Who Is Responsible for the Risk of Delay?

Typically, the contract determines who bears the risk of delay. Factual circumstances of a delay in performance are judged on a case-by-case basis. Allocation of fault for construction delays may be dependent on factors such as: (1) contract clauses; (2) scheduling; (3) impact affecting the delay; and (4) case law. In Florida, it is completely legal for construction contracts to have “no-damages-for-delay” clauses, which deny compensation for a delay. If this clause is not present, then each party could be held responsible for the fallout from the delays that they make.

However, “no-damages-for-delay” clauses do not prevent every claim. Even though the clause is present, a party may be able to recover monetary damages if the other party fails to act in good faith, fails to deal fairly with the other, actively interferes with the project, withholds information and approvals, or otherwise actively impedes or willfully or knowingly delays the other party’s ability to timely perform. See Triple R Paving, Inc. v. Broward County, 774 So.2d 50 (Fla. 4th DCA 2001); Newberry Square Development Corp. v. Southern Landmark, Inc., 578 So.2d 750 (Fla. 1st DCA 1991).

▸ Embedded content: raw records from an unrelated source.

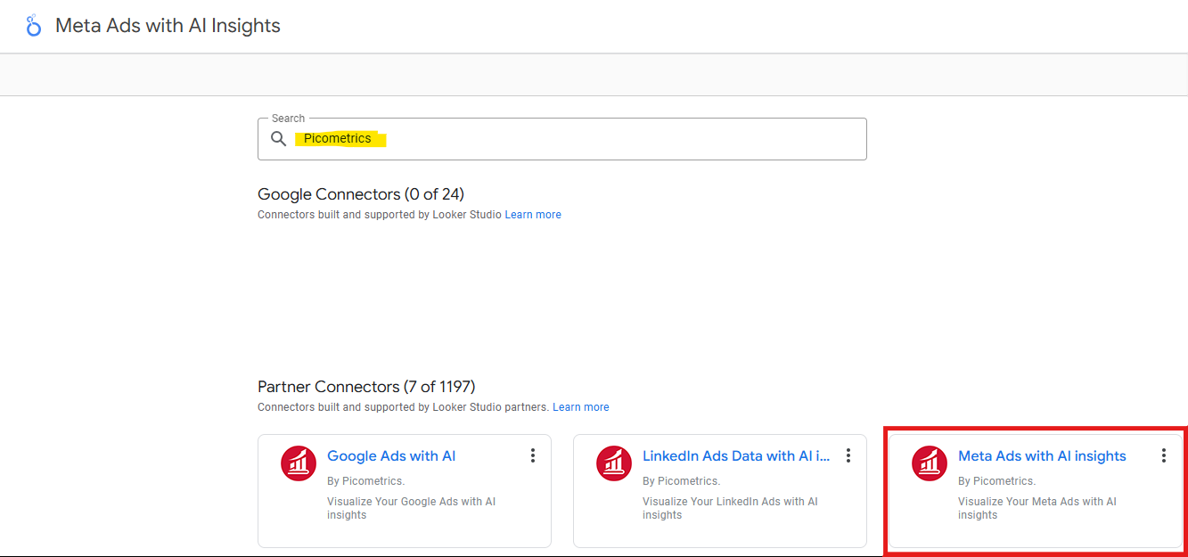Image resolution: width=1188 pixels, height=557 pixels.
Task: Select the LinkedIn Ads Data with AI title
Action: click(735, 456)
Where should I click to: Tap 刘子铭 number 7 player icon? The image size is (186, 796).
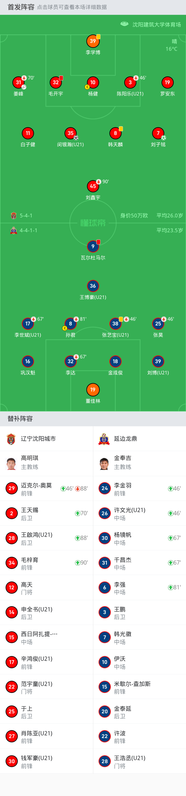(158, 133)
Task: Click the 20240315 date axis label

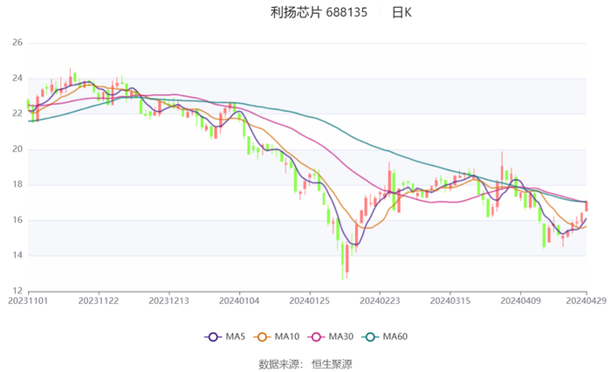Action: point(450,300)
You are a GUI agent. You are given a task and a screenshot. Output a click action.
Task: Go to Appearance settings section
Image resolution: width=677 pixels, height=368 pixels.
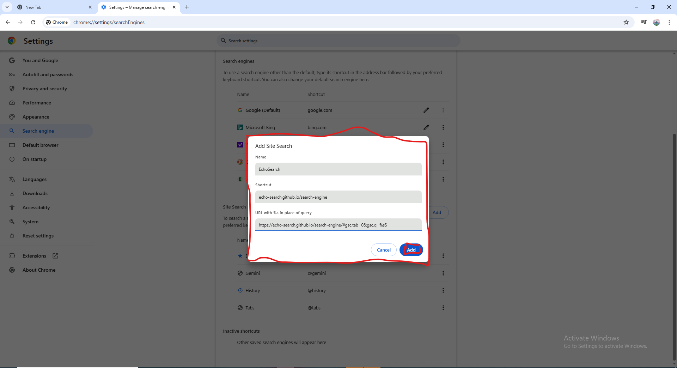pyautogui.click(x=36, y=117)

Similarly, if the general contractor is delayed due to a subcontractor’s failure to work on time, and if the general contractor can prove financial loss or an increased cost, then the general contractor could be able to recover its damages from the subcontractor. See Tuttle/White Constructors, Inc. v. Montgomery Elevator Co., 38 So.2d 98 (Fla. 5th DCA 1980).

How to Prove a Delay

Proof of delay of a project is usually through the use of the “critical path method” (CPM) scheduling technique, or through a scheduling expert. These methods shed light on why a project was delayed or what the cause of the delay was.

Critical path refers to the longest series of work activities through the performance of the entire project. United States Fidelity & Guaranty Co. v. Orlando Utilities Commission, 564 F. Supp. 962, 968 (M.D. Fla. 1983). If there is a subcontractor who fails to perform work, and the critical path exceeds its finish date, it will be delayed. However, if some other subcontractor completes their work ahead of schedule, it can balance out the previous failure and therefore there is no delay. See Id.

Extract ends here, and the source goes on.